Exercise requirements -> Output word for word the lines from the one with "Click the risk vehicle warning triangle icon" to the final line of the data, both ends included, but skip the pictures.

Records for the exercise ->
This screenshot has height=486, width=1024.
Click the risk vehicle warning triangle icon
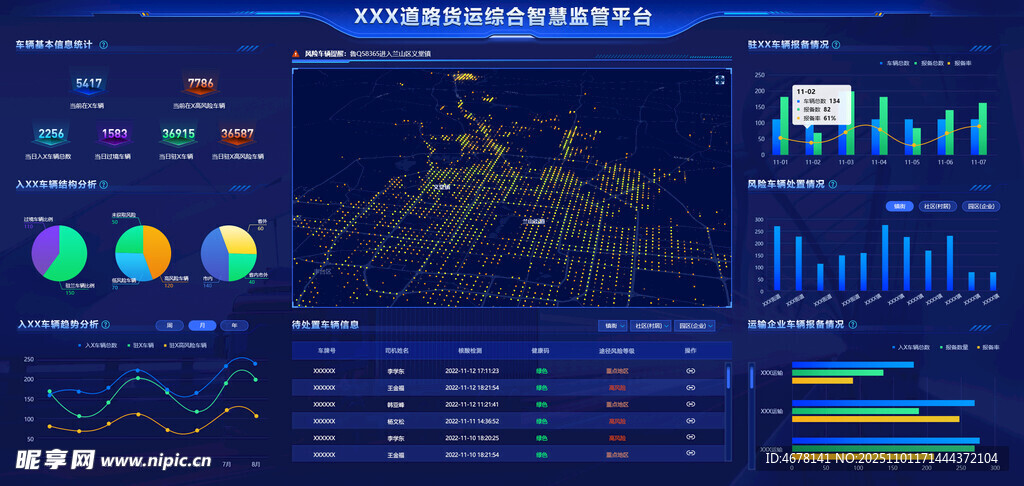pyautogui.click(x=296, y=54)
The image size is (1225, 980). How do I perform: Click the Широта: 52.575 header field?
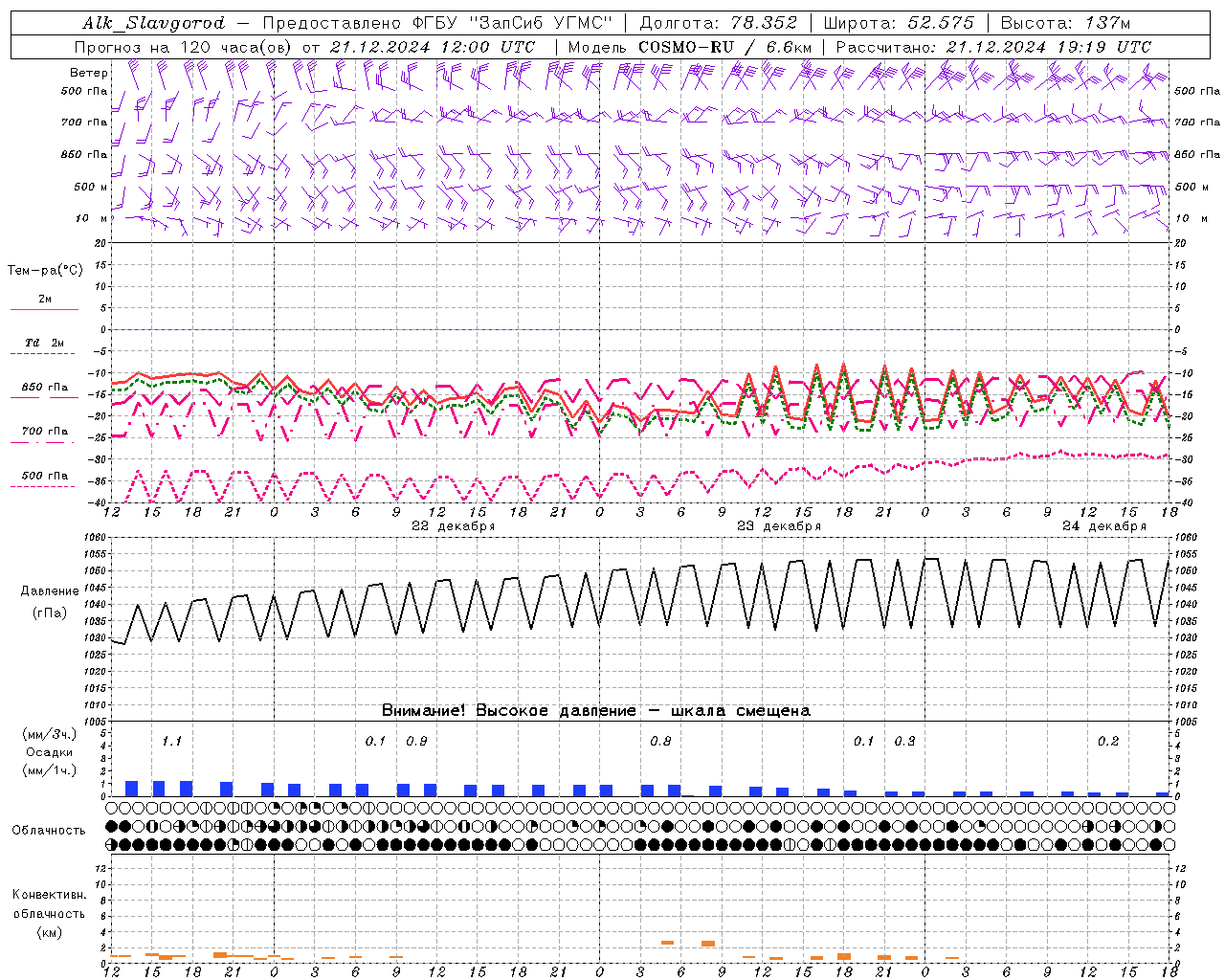point(898,23)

Task answer ->
Click the risk vehicle warning triangle icon
pyautogui.click(x=296, y=54)
The image size is (1225, 980). How do I perform: Click the Широта: 52.575 header field?
point(898,23)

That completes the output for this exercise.